Mumbai: Five Indian sailors who went to join a merchant navy ship in June 2019 and got stranded in Iran later, will finally return home on Friday afternoon after surviving a nightmarish ordeal of nearly four years, a family member said here.
The sailors are Aniket S. Yenpure, 31 and Mandar M. Worlikar, 28, (both from Mumbai); Pranav A. Tiwari, 23, (Patna); Naveen M. Singh (New Delhi); and Thamizh R. Selvan, 33, (Chennai).
Their plight was first highlighted by IANS on July 4, 2021, on how they were sailing in the high seas off Oman in February 2020 and were unwittingly trapped in a treacherous maritime narcotics smuggling racket.
For this, they were arrested, jailed, acquitted, and then grounded, moved around different cities in Iran, fighting legal battles, at times hiding and surviving on the food and clothes doled out by sympathetic villagers in remote areas, said Sham Yenpure, father of Aniket S. Yenpure.
“We had approached Prime Minister Narendra Modi, External Affairs Minister S. Jaishankar, former Maharashtra Chief Minister Uddhav Thackeray, his former Minister son Aditya Thackeray, Iranian diplomats in India and Indian diplomats in Iran, top Iran leaders, and others for help,” said Sham Yenpuree, a milkman, while undertaking a foot-march to Shirdi this morning.
Initially, everything was hunky-dory for the five young sailors till February 20, 2020, when they unknowingly fell into a sinister trap of their ship captain in the high seas around 140 km from Muscat.
Sensing something amiss at the illegal mid-sea cargo transfer, Worlikar and his co-crew quietly recorded it on their mobile phones — as evidence for the Customs and Iran Police authorities at the next port.
Unexpectedly, the very next morning, an Iran Navy ship intercepted and arrested them all on the high seas and transferred them to the naval ship.

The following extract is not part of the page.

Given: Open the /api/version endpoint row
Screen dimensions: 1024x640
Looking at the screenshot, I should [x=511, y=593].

“As events unfolded after February 2020, little did these boys realise that not only their dreams would be shattered, but they would also be imprisoned and kept away from their families for almost four years in India,” rued Sham Yenpure.

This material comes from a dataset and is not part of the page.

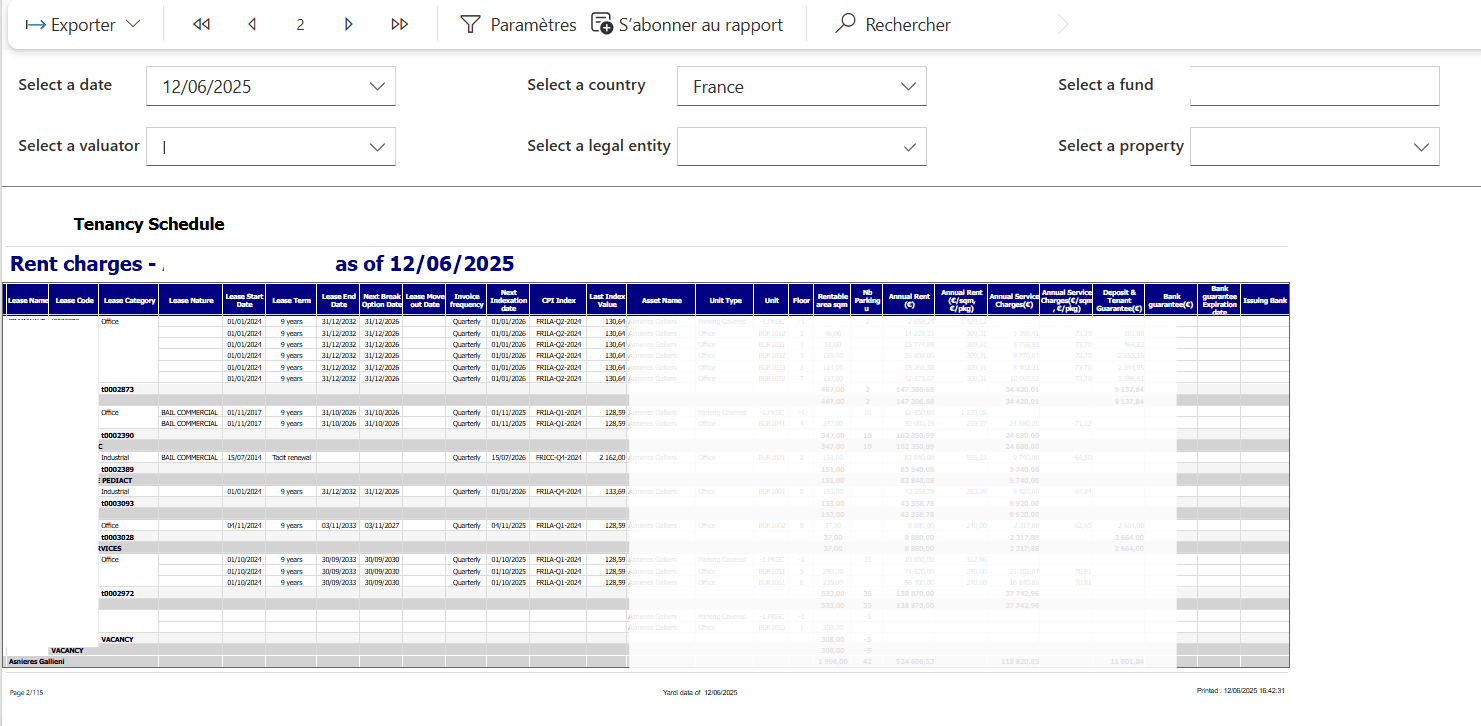Go to previous report page
The image size is (1481, 726).
click(251, 25)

The five were offloaded from the ship, arrested by the Counter-Narcotics Department, got into police custody spending over 55 weeks in jail, and later found innocent on March 8, 2021 and ordered to be released.
They were again arrested and produced before a higher court which also ordered their release, but all their travel and other documents were impounded — leaving the five youths compulsorily stuck there since March 10, 2021.
Meanwhile, the case continued in different courts including the Iran Supreme Court, they were given all help by the local lawyers and the Indian Embassy and various Consulates in Iran.
Finally, after nearly four years away from home, they are returning this afternoon by an Iran Air flight from Tehran to Mumbai, said Sham Yenpure.
“This is like a Gudi Padwa gift for us. Our prayers have been answered and the boys are safe and healthy. We shall accord them a warm welcome home,” he said.